Mercato : Séko Fofana, le pari portugais pour se relancer

Le football va vite, parfois trop. En quelques mois, Séko Fofana est passé du statut de recrue phare à Rennes à celui de joueur en quête d’oxygène.
À 30 ans, l’international ivoirien a fait un choix clair : quitter la Bretagne pour retrouver du temps de jeu, du rythme et surtout redevenir un milieu qui compte. Direction le FC Porto, sous la forme d’un prêt de six mois, avec l’idée de rallumer la flamme dans un championnat qu’il découvre mais qui ne pardonne rien.

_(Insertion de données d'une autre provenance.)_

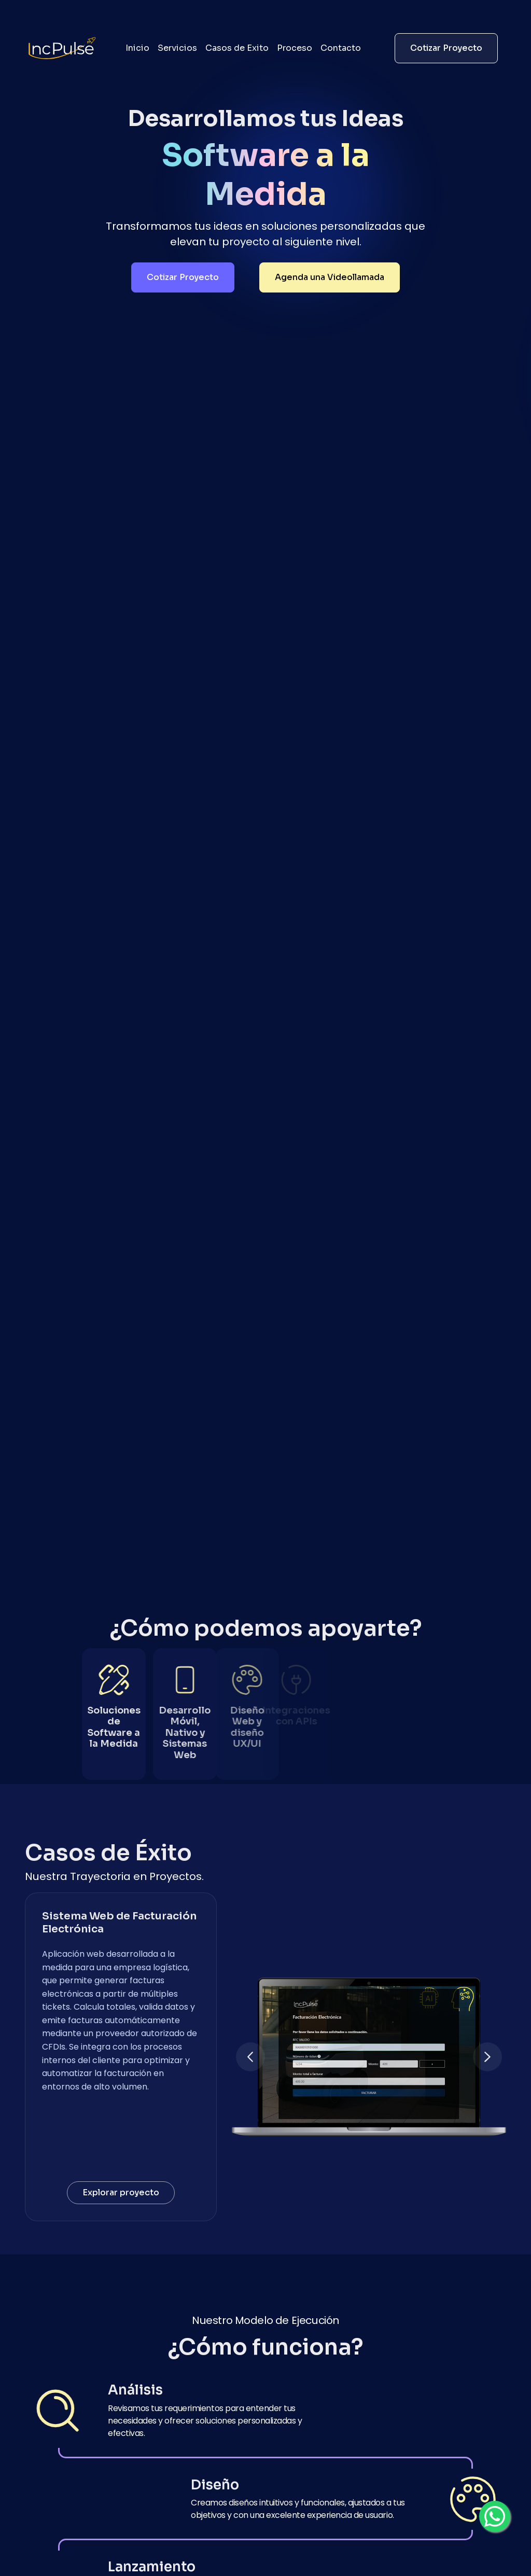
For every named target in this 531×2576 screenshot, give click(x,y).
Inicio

De l’espoir à la frustration à Rennes
Quand Séko Fofana débarque à Rennes en janvier dernier en provenance d’Al Nassr, l’attente est énorme. Le club breton casse sa tirelire, plus de 13 milliards de FCFA, pour attirer l’ancien patron du milieu lensois. Dans les discours, il doit être le leader du nouveau projet, le joueur capable de faire basculer les matchs par son volume et son impact.
Les premiers mois laissent entrevoir quelque chose d’intéressant. Fofana s’installe, prend ses marques, montre qu’il peut encore tenir la baraque dans l’entrejeu. Puis la machine s’enraye. Les choix tactiques évoluent, la concurrence s’intensifie, et peu à peu, le milieu ivoirien sort des plans de Habib Beye. Depuis octobre, le constat est brutal : une vingtaine de minutes disputées toutes compétitions confondues.
Toujours dans le radar des Éléphants
Malgré cette période compliquée en club, Séko Fofana n’a pas disparu des radars de la sélection ivoirienne. Emerse Faé lui maintient sa confiance et le convoque pour la CAN 2025. Un signe fort, mais aussi une responsabilité. La compétition tourne toutefois à la déception pour les Éléphants, éliminés en quart de finale par l’Égypte, et Fofana ne parvient pas à peser comme il l’aurait voulu.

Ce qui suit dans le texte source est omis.